In this video, Bishop Ward asks us to embrace the children of our churches in our worship services. How is your church living like Susanna Wesley lived?
“I give thanks to God for a day well-spent.” This is a beautiful prayer of Susanna Wesley, the mother of Methodism.
Today, with 45 United Methodists from the North Carolina Annual Conference, I am at Epworth, at the rectory, where Susanna lived with her husband, Samuel, and their children for almost four decades.
He was the parish priest, often away, and we know the stories of how she taught her children. She was a learned person herself, having learned to read the Bible in their original languages from her father, who was a Puritan divine.

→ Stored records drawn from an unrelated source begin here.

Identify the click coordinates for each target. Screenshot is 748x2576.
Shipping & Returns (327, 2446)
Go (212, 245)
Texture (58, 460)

Today, as we are at the rectory, we remember the importance of embracing children with a faith from the very earliest days. We are visiting Saint Andrews Anglican Church, where the Wesley children were baptized and we are having a service of baptismal renewal at the same font where the infant John Wesley and his brother, Charles Wesley, were baptized.
As we think together about children in the life of the church, we give thanks for the power of the worshiping community. In clergy gatherings in January and February, we talked together about the best possible ways to nurture children in the life of faith.
It has been shown through research that congregations, that traditions that include children in worship from the beginning to the end of the worship hour are those who keep their children. It is in these traditions that children and youth grow up to take their adult place in the church. There is power in the entire family worshiping together.
A task force has been gathered to think about children in worship and to plan opportunities across the districts for us to engage in conversation and planning and dreaming together. A good text for us to use in all of our congregations is the book “Children in the Worshiping Community” by David Ng and Virginia Thomas.
I welcome your thoughts, your experiences, your ideas as together we live as Susanna lived long ago, embracing children with the love of God so that they may feel the grace of God and never know themselves apart from it.